La espera terminó y la Fórmula 1 volvió a hablar en argentino: Franco Colapinto continuará como piloto titular de Alpine durante la temporada 2027. La escudería francesa confirmó que el pilarense seguirá compartiendo equipo con Pierre Gasly, quien tiene contrato hasta fines de 2028. Se acabaron las versiones, los rumores de paddock y los ingenieros de Twitter: hay firma, butaca y bandera celeste y blanca para rato.
Alpine anunció la renovación con un video cargado de humor. Flavio Briatore y los dos pilotos aparecen reunidos cuando el director Steve Nielsen ingresa con un cuadro que retrata al trío. Colapinto mira la pintura, advierte que su figura quedó prácticamente escondida y lanza un argentinísimo: “¿Y yo?”. Finalmente, el equipo despeja el misterio con una frase concreta: “Continuamos el viaje. Franco Colapinto completa nuestra alineación para 2027”. Más que comunicado corporativo, una escena digna de oficina: te esconden hasta en el retrato, pero después te renuevan el contrato.
La continuidad no cayó del cielo ni apareció dentro de una caja de cereales. Franco lleva sumados 19 puntos en doce Grandes Premios de 2026 y terminó dentro de la zona de puntuación en seis carreras. Fue décimo en China, séptimo en Miami y alcanzó su mejor resultado en la categoría con el sexto puesto de Montreal. Su crecimiento, la regularidad y el trabajo junto a Gasly ayudaron a Alpine a ubicarse sexta en el Campeonato de Constructores. En la Fórmula 1 podrán vender glamour, hospitalities y relojes carísimos, pero al final del día la pista sigue siendo la única escribana que certifica el talento.
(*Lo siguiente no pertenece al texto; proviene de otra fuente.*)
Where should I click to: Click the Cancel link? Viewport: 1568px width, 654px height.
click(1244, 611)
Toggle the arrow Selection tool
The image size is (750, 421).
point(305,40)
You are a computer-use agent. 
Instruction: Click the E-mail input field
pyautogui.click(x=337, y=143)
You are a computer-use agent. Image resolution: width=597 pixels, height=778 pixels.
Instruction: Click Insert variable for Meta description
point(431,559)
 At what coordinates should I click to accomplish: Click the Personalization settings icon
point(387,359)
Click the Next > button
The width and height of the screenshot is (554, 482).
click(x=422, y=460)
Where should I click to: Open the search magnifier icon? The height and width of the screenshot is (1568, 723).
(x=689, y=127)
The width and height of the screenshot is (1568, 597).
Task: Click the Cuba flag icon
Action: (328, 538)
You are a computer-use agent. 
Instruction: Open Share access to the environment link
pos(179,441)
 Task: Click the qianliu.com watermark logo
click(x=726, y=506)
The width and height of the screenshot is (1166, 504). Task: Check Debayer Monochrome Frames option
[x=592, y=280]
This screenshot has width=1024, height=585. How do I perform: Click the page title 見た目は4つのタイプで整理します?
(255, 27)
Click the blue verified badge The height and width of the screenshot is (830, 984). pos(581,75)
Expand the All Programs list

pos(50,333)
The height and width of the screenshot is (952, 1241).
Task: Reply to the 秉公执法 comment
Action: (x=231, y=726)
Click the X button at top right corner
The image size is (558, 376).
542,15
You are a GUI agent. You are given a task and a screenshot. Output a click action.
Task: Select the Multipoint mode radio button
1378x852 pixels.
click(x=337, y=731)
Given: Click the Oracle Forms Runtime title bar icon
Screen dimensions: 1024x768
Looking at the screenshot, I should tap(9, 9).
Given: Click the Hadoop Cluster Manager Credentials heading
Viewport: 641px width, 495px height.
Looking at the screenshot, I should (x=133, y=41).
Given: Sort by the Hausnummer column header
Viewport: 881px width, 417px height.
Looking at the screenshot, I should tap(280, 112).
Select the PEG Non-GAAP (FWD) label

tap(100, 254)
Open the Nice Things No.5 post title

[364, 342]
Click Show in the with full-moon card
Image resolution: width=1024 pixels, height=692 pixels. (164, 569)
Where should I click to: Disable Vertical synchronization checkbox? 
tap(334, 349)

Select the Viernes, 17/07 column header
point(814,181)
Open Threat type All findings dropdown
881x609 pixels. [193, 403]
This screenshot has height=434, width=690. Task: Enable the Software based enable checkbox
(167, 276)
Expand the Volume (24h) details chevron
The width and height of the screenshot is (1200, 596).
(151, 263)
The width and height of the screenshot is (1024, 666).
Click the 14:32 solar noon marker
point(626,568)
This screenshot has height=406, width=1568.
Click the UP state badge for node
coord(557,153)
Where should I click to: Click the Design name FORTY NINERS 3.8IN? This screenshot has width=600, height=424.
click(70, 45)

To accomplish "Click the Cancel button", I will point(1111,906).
Flavio Briatore fue terminante al explicar la decisión: “Este año vimos a Franco crecer y madurar hasta convertirse en un gran piloto”. El italiano destacó su velocidad, su inteligencia para correr y la relación construida con el equipo de Enstone. Luego soltó la frase que todo el automovilismo argentino quería escuchar: “Franco pertenece a la Fórmula 1 y a este equipo”. Palabras mayores viniendo de Briatore, un hombre que no suele repartir caramelos en la puerta del colegio.
La historia de Colapinto con Alpine comenzó en 2025, cuando llegó como piloto de reserva y reemplazó a Jack Doohan desde el Gran Premio de Emilia-Romaña. La escudería volvió a confiar en él para 2026 y ahora le garantiza una segunda temporada completa como titular. Será el primer argentino en encadenar dos campeonatos completos de Fórmula 1 desde Carlos Alberto Reutemann en 1980 y 1981. Cuarenta y seis años después, el automovilismo nacional vuelve a tener continuidad en la máxima categoría y no apenas una visita con pulsera prestada.
Franco celebró con su estilo habitual, sin pose de lord inglés ni cassette de relaciones públicas: “Muy feliz de contarles que voy a seguir corriendo con Alpine en 2027. Gracias a todos los que bancan desde el primer día. Esto recién empieza… todavía queda Argentina para rato”. Y fue todavía más ambicioso al hablar del proyecto: “Nuestros objetivos son competir y ganar”. El chico no renovó para pasear por Mónaco ni sacarse fotos con famosos; quiere llevar a Alpine hacia arriba y pelear adelante. Como decía el Bambino Veira, “la base está”: ahora falta que desde Enstone le entreguen un auto a la altura de semejante ilusión.
Aníbal Colapinto, su padre, resumió la emoción con una frase de boxes y corazón abierto: “Me explota el pecho de felicidad”. También aclaró que Franco nunca se distrajo con las negociaciones y dejó ese trabajo en manos de sus representantes: mientras otros discutían cláusulas, él se dedicaba a manejar. Una división de tareas tan sensata como argentina: cada cual atiende su kiosco y el piloto pisa el acelerador.
La renovación premia una temporada de crecimiento, pero también eleva la vara. En 2027 ya no alcanzará con demostrar que merece estar: Colapinto deberá consolidarse, sumar con regularidad y aprovechar cada oportunidad. Él tiene velocidad, carisma y una tribuna argentina que convierte cualquier circuito en una sucursal de la General Paz. Ahora Alpine deberá ponerle un coche competitivo. Porque piloto hay, entusiasmo sobra y la ilusión ya arrancó: Argentina vuelve a tener futuro en la Fórmula 1, con olor a nafta, mate en boxes y el corazón viajando a más de 300 kilómetros por hora.